BEGIN Selected excerpt

In fact, the US Department of Agriculture strictly prohibits mixing different types of pesticides for disposal because individual chemicals often combine into new, highly toxic chemical compounds. Still, there are no regulations regarding pesticide mixtures in foods, even though, in a similar manner, those same individual pesticide residues inter- act and mix together into new chemical compounds when multiple ingredient products are made or when several are consumed during one meal.
In addition, our food is increasingly processed and preserved to the degree that it is nearly unidentifiable. Read the label of most any packaged food and you’ll quickly find it’s difficult to discern actual food ingredients from the chemicals used to make it. And, oftentimes, the materials used to package foods are slowly leaching additional contaminants into the food. These “convenience” foods are laden with synthetic chemicals that we are not biologically adapted to consume.
Research
- People who adopted a vegetarian diet for just five days show reduced levels of toxic chemicals in their bodies. In particular, levels of hormone disrupting chemicals and antibiotics used in livestock were lower after the five-day vegetarian program. The pilot study suggests that people may be able reduce their exposure to potentially dangerous chemicals through dietary choices, such as limiting consumption of animal products like meats and dairy.
- The only human genetically modified food (GMO) feeding study ever published show[ed] that the foreign genes inserted into GM food crops can transfer into the DNA of our gut bacteria. This study gives new meaning to the adage, "You are what you eat." Long after those GM corn chips you munched are history, your intestinal flora may still be churning out the "Bt" pesticide GM corn plants have been engineered to produce.
- Our global, consolidated food system can make it hard to know exactly where your food comes from. A single hamburger patty can comingle meat from a hundred different head of cattle, from four different countries. Or, looked at from another perspective, a single contaminated carcass shredded for hamburger can pollute eight tons of finished ground beef. Given the huge size of many meat processing plants, a single package of ground beef can contain meat from hundreds of cows. In the Jack in the Box outbreak, investigators found that the ground beef from the most likely supplier contained meat from 443 different cattle that had come from farms and auctions in six states via five slaughterhouses.
- In addition to routine antibiotics, at least 70 percent of conventionally raised broiler chickens in the U.S. are fed arsenic. The most common additive is roxarsone (3-nitro-4-hydroxyphenylarsonic acid). Roxarsone is an “organic” form of arsenic, once thought medically benign. Once ingested by animals, however, roxarsone can degrade into cancer-causing inorganic forms of arsenic (arsenite and arsenate) within the animal’s digestive tract and in animal waste. Roxarsone is FDA-approved for growth promotion, feed efficiency and “improved pigmentation” of meat. Significantly, the 27 countries of the European Union have never approved this practice as safe.

END Selected excerpt
BEGIN Source information

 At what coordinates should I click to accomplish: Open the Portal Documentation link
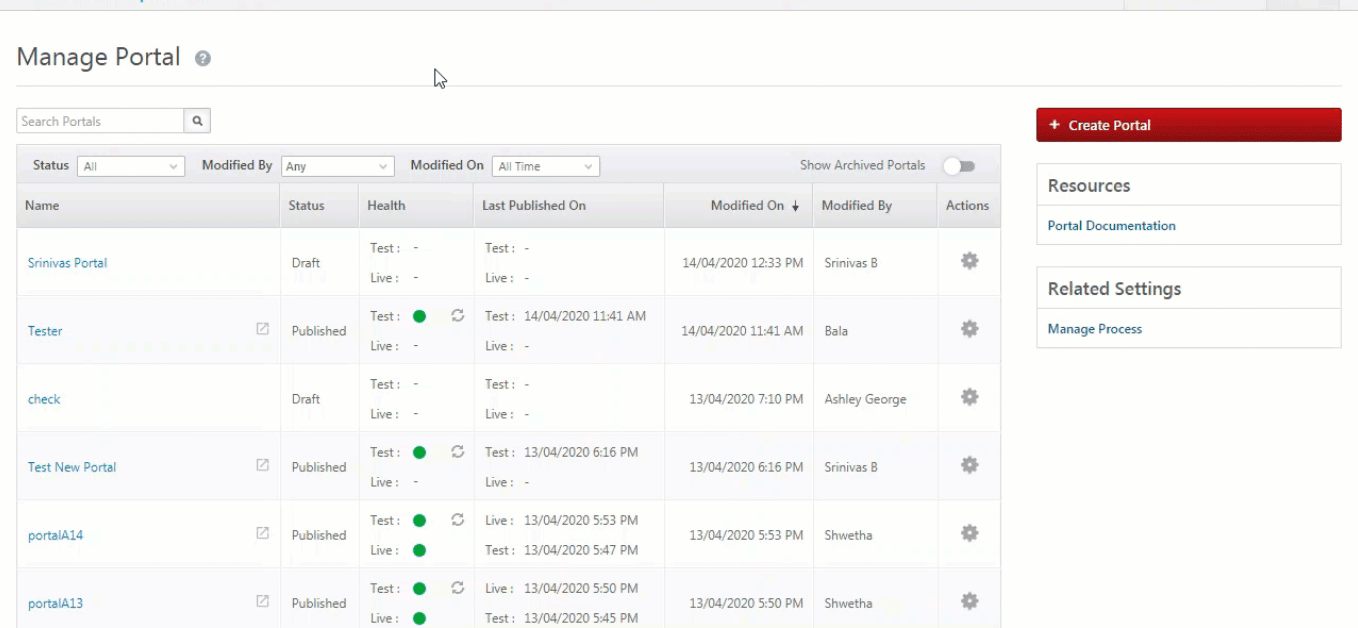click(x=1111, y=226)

END Source information
BEGIN Source information

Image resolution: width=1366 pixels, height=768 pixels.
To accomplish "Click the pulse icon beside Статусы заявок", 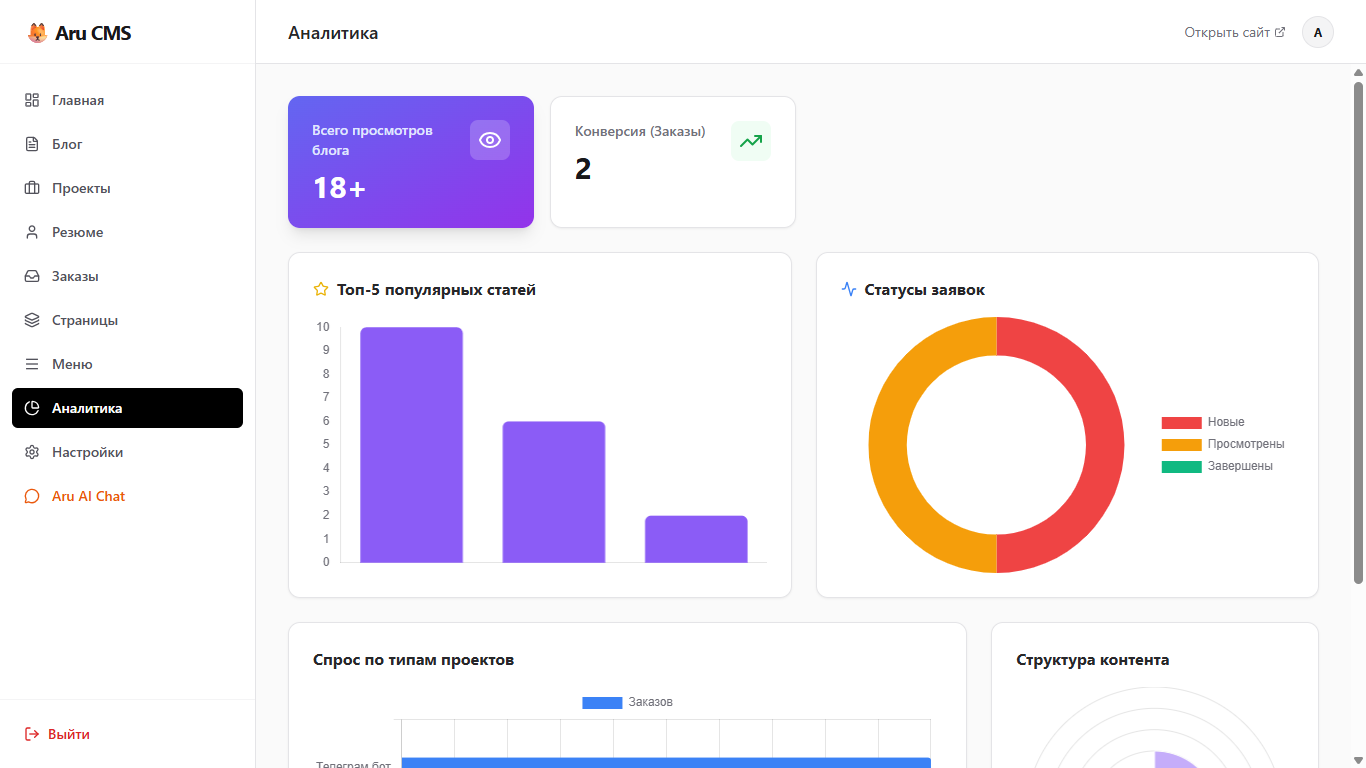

END Source information

## Problem to work on
In the excerpt on chemicals in food, how many different cattle did the ground beef from the most likely supplier in the Jack in the Box outbreak contain meat from?

## Solution to this task
443 different cattle